Lime Mortar Revival: A Yorkshire Family's Journey to Restore Heritage
Yorkshire family masters lime mortar for home restoration

Rediscovering Ancient Building Wisdom in Yorkshire

A family in Welburn, North Yorkshire, is embarking on a remarkable journey to restore their historic home using traditional methods that connect them directly to the land their house was built from. The property, constructed from stone quarried just metres away, represents centuries of local building tradition now threatened by modern materials.

The urgent need for restoration became apparent when the family discovered that cement used in a 1980s repointing job was trapping moisture and slowly damaging their walls. This realisation prompted them to book the entire family onto a lime-pointing workshop in Dewsbury, seeking solutions that would honour their home's heritage.

The Timeless Art of Lime Mortar

Under the guidance of instructor Ian Womersley, the family discovered building techniques that have remained largely unchanged for four millennia. They learned that adding water to raw quicklime creates a powerful exothermic reaction, but when left to slake for days or weeks, it transforms into a beautifully workable putty ideal for traditional building.

While both hotlime (activated quicklime) and lime putty make excellent mortars, their slow curing time means most modern practitioners opt for natural hydraulic limes. These come prehydrated and premixed with sand, requiring only additional water to create a workable mortar that sets within a couple of days.

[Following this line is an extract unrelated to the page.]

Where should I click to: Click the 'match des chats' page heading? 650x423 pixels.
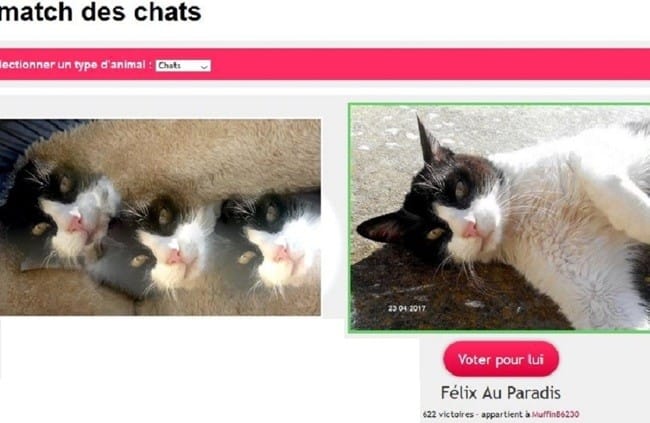coord(101,12)
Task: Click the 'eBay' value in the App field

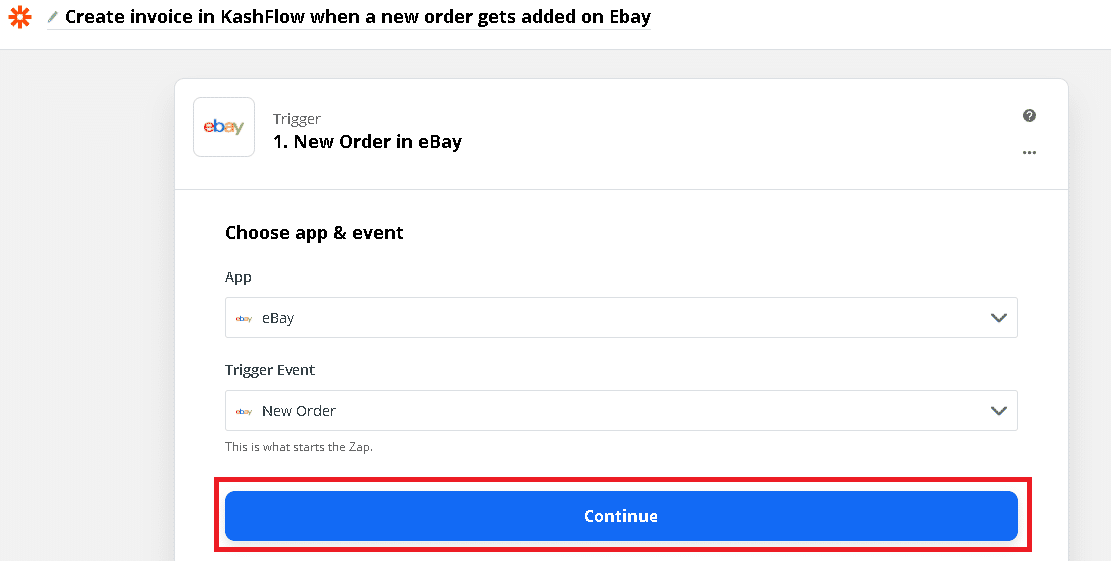Action: click(x=278, y=318)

The Sustainable Benefits of Traditional Methods

Throughout the workshop, Womersley emphasised lime's numerous advantages for heritage buildings. "It's porous, breathable, sustainable and strong," he explained, highlighting how lime literally draws damp from walls and possesses remarkable self-healing properties when cracks appear.

Perhaps most impressively, lime mortar enables true sustainability in building maintenance. "You can even reuse it after hundreds of years," Womersley noted, describing how old mortar can be raked out, crushed and added to new mixtures. Buildings constructed with lime mortar can be dismantled rather than demolished, allowing bricks and stone to be cleaned and reused efficiently.

The family spent an hour practising mixing and applying various mortars into joints, their initial efforts appearing amateur and smeary. The transformation came when they used stiff-bristled churn brushes to bash the drying mortar, watching as excess material fell away and cracks magically disappeared to reveal beautiful, professional-looking pointing.

Though facing the considerable task of repointing their entire house, the family left the workshop inspired by both the practical skills they'd acquired and the deeper connection they'd forged with traditional building methods that have served British architecture since at least Roman times, and possibly as far back as the Neolithic period.